---------- 文档摘录 ----------

1277. 维护序列

#include <iostream>
#include <stdio.h>
#include <algorithm>
#include <string>
#define For(i, j, n) for(int i = j ; i <= n ; ++i)
using namespace std;

typedef long long LL;

const int N = 1e5 + 5;

int n, m, P, a[N];

struct node{
    int l, r;
    int add, mul, sum;
}tr[N<<2];

void pushup(node &u, node &l, node &r)
{
    u.sum = ((LL)l.sum + r.sum) % P;
}

void pushup(int u)
{
    pushup(tr[u], tr[u << 1], tr[u << 1 | 1]);
}

void pushdown(node &u, node &l, node &r)
{
    l.sum = ((LL)l.sum * u.mul + (LL)u.add * (l.r - l.l + 1)) % P;
    l.mul = (LL)l.mul * u.mul % P;
    l.add = (LL)l.add * u.mul % P;
    l.add = (LL)l.add + u.add % P;
    r.sum = ((LL)r.sum * u.mul + (LL)u.add * (r.r - r.l + 1)) % P;
    r.mul = (LL)r.mul * u.mul % P;
    r.add = (LL)r.add * u.mul % P;
    r.add = (LL)r.add + u.add % P;
    u.add = 0; u.mul = 1;
}

void pushdown(int u)
{
    pushdown(tr[u], tr[u << 1], tr[u << 1 | 1]);
}

void build(int u, int l, int r)
{
    if(l == r)
    {
        tr[u] = {l, r, 0, 1, a[l]};
        return;
    }
    tr[u] = {l, r, 0, 1, 0};
    int mid = l + r >> 1;
    build(u << 1, l, mid);
    build(u << 1 | 1, mid + 1, r);
    pushup(u);
}

void modify(int u, int l, int r, int m, int a)
{
    if(tr[u].l >= l && tr[u].r <= r)
    {
        tr[u].sum = ((LL)tr[u].sum * m + (LL)a * (tr[u].r - tr[u].l + 1)) % P;
        tr[u].mul = (LL)m * tr[u].mul % P;
        tr[u].add = (LL)m * tr[u].add % P;
        tr[u].add = (LL)a + tr[u].add % P;
        return;
    }
    int mid = tr[u].l + tr[u].r >> 1;
    pushdown(u);
    if(l <= mid) modify(u << 1, l, r, m, a);
    if(r > mid) modify(u << 1 | 1, l, r, m, a);
    pushup(u);
}

int query(int u, int l, int r)

---------- 条目展示 ----------

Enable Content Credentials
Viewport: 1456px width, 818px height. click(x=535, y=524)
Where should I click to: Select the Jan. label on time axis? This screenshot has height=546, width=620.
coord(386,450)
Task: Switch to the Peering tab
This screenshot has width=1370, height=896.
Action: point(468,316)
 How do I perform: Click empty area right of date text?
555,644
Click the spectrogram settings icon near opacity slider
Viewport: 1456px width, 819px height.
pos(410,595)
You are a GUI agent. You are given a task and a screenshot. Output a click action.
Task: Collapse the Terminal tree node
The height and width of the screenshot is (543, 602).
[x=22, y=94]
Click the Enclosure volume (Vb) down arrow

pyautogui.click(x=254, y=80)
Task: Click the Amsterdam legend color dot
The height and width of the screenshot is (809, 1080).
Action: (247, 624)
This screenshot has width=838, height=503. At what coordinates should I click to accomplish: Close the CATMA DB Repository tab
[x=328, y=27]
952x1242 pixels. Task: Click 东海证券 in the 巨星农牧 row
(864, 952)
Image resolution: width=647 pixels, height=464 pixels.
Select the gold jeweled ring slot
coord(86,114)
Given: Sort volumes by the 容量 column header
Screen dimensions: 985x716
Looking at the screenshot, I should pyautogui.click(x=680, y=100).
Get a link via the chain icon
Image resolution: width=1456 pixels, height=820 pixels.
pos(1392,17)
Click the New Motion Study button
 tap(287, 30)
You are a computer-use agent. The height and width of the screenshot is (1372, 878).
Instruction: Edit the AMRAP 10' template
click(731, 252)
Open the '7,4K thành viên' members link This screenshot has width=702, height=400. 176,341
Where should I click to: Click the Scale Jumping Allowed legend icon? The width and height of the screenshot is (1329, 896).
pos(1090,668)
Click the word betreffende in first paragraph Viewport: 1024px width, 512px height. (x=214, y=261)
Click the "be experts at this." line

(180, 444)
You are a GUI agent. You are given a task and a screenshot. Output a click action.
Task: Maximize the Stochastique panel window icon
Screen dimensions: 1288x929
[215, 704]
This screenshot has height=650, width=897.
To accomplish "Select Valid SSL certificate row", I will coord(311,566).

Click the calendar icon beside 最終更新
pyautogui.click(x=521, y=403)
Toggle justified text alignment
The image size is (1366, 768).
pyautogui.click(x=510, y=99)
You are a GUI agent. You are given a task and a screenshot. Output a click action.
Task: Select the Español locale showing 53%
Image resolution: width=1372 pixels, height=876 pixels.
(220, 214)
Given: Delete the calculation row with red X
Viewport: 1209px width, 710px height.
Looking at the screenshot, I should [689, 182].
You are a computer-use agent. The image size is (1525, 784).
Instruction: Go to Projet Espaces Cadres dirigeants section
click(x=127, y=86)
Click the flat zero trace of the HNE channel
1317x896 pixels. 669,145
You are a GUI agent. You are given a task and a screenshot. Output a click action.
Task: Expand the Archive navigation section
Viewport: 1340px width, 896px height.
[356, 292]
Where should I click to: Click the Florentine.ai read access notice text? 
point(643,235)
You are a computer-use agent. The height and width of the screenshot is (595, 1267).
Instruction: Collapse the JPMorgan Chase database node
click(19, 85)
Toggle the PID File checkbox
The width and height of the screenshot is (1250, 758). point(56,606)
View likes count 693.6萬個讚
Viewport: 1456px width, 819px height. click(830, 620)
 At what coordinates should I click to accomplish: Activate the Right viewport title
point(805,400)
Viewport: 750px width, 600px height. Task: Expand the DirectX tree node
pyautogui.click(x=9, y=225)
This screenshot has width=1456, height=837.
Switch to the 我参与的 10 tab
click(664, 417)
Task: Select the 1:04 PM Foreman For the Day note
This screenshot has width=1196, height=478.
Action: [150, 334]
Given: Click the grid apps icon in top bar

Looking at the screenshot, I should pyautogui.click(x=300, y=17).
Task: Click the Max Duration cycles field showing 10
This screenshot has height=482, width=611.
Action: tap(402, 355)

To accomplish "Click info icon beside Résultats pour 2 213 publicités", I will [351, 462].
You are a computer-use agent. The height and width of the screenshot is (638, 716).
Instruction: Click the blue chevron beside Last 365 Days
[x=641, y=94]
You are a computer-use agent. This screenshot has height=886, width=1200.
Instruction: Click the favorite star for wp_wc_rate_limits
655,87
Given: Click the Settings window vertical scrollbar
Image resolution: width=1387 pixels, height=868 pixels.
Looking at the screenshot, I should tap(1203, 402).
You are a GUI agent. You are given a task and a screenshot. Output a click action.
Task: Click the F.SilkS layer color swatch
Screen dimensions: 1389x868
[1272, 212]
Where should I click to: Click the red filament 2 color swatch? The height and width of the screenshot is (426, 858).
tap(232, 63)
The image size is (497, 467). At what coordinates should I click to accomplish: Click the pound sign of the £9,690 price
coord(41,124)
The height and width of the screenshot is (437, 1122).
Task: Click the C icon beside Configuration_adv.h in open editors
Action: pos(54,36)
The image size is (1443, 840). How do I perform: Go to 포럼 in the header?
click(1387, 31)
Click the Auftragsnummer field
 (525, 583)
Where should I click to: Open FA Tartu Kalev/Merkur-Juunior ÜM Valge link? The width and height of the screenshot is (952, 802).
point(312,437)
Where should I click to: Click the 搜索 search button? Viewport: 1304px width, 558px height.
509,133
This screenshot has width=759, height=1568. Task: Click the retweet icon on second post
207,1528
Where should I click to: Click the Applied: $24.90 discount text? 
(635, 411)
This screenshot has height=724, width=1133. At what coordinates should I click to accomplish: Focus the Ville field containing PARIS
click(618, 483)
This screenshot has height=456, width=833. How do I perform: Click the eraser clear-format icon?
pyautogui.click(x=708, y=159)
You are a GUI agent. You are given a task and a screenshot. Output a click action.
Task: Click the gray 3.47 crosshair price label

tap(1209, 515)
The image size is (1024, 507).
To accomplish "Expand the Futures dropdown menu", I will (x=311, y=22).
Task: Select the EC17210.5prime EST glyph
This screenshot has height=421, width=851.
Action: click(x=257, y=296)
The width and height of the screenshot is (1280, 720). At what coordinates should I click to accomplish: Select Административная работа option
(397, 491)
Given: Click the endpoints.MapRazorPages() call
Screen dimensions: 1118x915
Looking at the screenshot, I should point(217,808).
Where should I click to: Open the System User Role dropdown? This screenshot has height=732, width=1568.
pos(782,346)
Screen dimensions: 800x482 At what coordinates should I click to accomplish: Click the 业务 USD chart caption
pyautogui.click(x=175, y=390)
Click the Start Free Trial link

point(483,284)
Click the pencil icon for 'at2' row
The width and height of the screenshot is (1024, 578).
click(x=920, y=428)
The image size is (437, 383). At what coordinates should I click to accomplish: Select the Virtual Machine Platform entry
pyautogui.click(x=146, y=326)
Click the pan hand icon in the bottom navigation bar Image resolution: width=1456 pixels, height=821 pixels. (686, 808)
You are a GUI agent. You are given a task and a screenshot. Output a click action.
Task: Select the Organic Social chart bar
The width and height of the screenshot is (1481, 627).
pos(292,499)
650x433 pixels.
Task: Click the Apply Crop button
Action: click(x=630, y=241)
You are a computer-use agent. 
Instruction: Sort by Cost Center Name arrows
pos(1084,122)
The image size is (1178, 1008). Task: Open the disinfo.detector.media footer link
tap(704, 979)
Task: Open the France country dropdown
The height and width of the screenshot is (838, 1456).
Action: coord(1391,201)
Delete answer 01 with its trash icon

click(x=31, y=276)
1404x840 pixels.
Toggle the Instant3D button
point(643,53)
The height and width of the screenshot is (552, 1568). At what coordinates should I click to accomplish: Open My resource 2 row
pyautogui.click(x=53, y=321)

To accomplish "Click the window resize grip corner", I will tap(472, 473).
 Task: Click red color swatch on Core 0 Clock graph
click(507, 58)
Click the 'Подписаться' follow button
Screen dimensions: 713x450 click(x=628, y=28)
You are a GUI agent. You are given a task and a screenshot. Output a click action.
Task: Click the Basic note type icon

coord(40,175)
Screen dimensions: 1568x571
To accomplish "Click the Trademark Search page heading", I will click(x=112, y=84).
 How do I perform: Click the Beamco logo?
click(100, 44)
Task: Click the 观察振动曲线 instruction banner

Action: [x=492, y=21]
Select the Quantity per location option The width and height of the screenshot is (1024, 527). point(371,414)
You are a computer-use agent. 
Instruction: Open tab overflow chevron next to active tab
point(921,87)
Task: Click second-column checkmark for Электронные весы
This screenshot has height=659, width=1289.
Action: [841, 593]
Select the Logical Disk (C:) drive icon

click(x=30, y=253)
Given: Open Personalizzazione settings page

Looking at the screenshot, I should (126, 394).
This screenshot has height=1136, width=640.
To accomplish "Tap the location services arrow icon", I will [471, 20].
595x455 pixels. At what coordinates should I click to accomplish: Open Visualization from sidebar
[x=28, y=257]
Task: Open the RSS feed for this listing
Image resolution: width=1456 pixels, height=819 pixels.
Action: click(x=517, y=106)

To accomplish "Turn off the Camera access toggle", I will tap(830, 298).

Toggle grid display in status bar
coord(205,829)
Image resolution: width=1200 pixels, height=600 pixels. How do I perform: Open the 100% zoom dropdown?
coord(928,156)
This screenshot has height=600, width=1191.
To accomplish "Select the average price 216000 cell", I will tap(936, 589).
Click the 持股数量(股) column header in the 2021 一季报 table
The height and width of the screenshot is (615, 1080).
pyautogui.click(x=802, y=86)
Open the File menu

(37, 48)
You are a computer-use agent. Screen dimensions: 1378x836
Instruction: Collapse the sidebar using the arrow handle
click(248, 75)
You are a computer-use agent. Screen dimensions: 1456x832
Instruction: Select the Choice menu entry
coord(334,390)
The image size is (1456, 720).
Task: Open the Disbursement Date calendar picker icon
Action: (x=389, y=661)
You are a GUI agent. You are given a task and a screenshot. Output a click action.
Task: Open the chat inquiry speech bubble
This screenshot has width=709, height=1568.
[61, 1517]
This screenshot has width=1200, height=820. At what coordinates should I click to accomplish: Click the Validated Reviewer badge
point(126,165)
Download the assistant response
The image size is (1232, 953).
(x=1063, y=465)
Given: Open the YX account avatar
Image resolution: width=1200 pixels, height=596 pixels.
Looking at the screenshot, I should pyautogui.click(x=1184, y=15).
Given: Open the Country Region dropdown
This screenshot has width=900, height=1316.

----------

* 任务要求 *
1: 抄写文档摘录中的一段，一字不改：从含有“typedef long long”的文字开始，到“pushup(node &u, node &l, node &r)”为止。
2: 把条目中的若干行原样重写一遍：从包含“The width and height of the screenshot is (1280, 720).”的那一行开始，到包含“pos(782,346)”的那一行为止，首尾两行都要包括。
文档摘录与这些条目之间没有任何关联。

* 各题解答 *
1:
typedef long long LL;

const int N = 1e5 + 5;

int n, m, P, a[N];

struct node{
    int l, r;
    int add, mul, sum;
}tr[N<<2];

void pushup(node &u, node &l, node &r)

2:
The width and height of the screenshot is (1280, 720). At what coordinates should I click to accomplish: Select Административная работа option
(397, 491)
Given: Click the endpoints.MapRazorPages() call
Screen dimensions: 1118x915
Looking at the screenshot, I should point(217,808).
Where should I click to: Open the System User Role dropdown? This screenshot has height=732, width=1568.
pos(782,346)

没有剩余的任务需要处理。